● **Exercise brief**
In the records that follow, the lines from the one containing "Bản Tin Liên Lạc tháng 06/2026 (500, 908)" to the one containing "MÉDIAS (460, 1112)", inclusive, are to be given again exactly.
**** Dataset ****
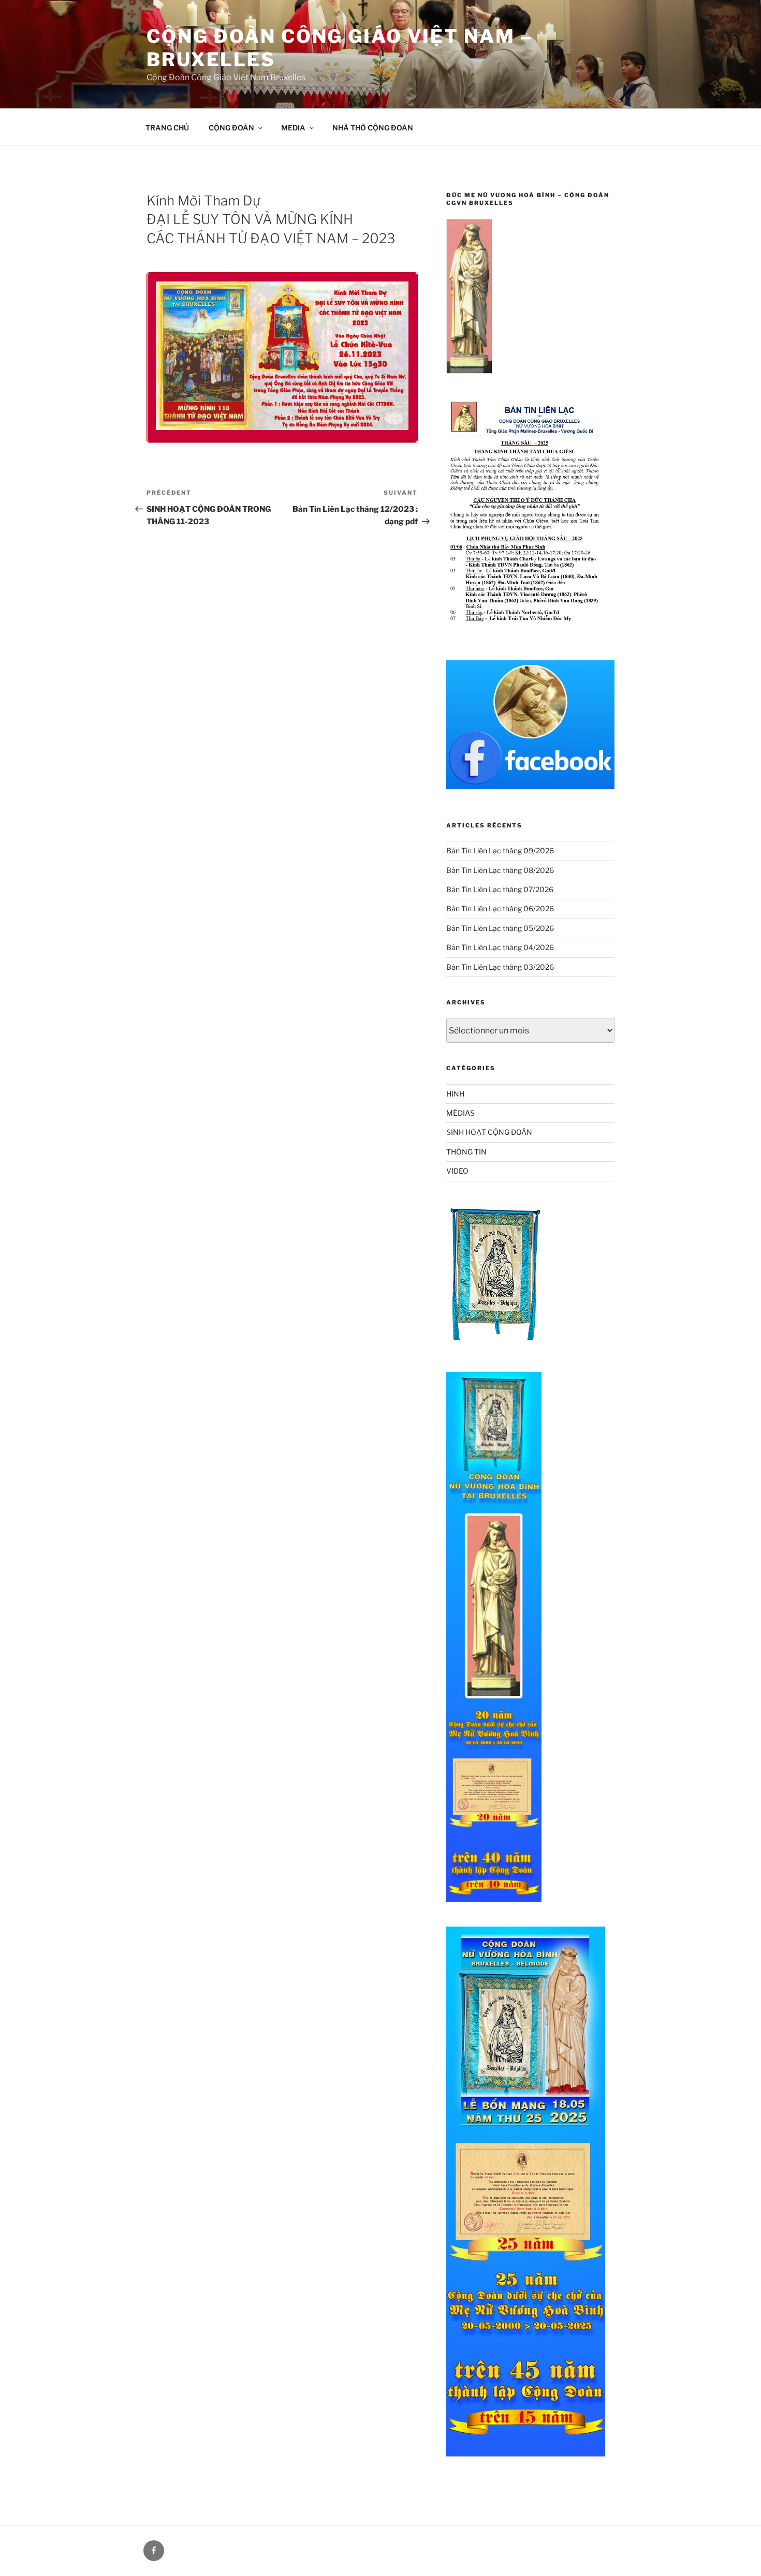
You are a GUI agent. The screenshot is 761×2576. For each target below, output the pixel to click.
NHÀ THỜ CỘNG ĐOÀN (372, 127)
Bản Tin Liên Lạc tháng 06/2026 (500, 908)
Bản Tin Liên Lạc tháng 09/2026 (500, 850)
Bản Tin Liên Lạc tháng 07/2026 (499, 889)
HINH (455, 1093)
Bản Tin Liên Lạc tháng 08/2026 (500, 870)
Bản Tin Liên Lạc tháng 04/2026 (500, 947)
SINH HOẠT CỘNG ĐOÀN (489, 1132)
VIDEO (457, 1170)
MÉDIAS (460, 1112)
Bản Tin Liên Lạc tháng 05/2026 (500, 928)
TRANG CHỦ (167, 127)
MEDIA (293, 127)
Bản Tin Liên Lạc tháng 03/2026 (500, 967)
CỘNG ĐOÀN (231, 127)
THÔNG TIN (466, 1151)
****
● **Exercise response**
Bản Tin Liên Lạc tháng 06/2026 (500, 908)
Bản Tin Liên Lạc tháng 09/2026 (500, 850)
Bản Tin Liên Lạc tháng 07/2026 (499, 889)
HINH (455, 1093)
Bản Tin Liên Lạc tháng 08/2026 (500, 870)
Bản Tin Liên Lạc tháng 04/2026 (500, 947)
SINH HOẠT CỘNG ĐOÀN (489, 1132)
VIDEO (457, 1170)
MÉDIAS (460, 1112)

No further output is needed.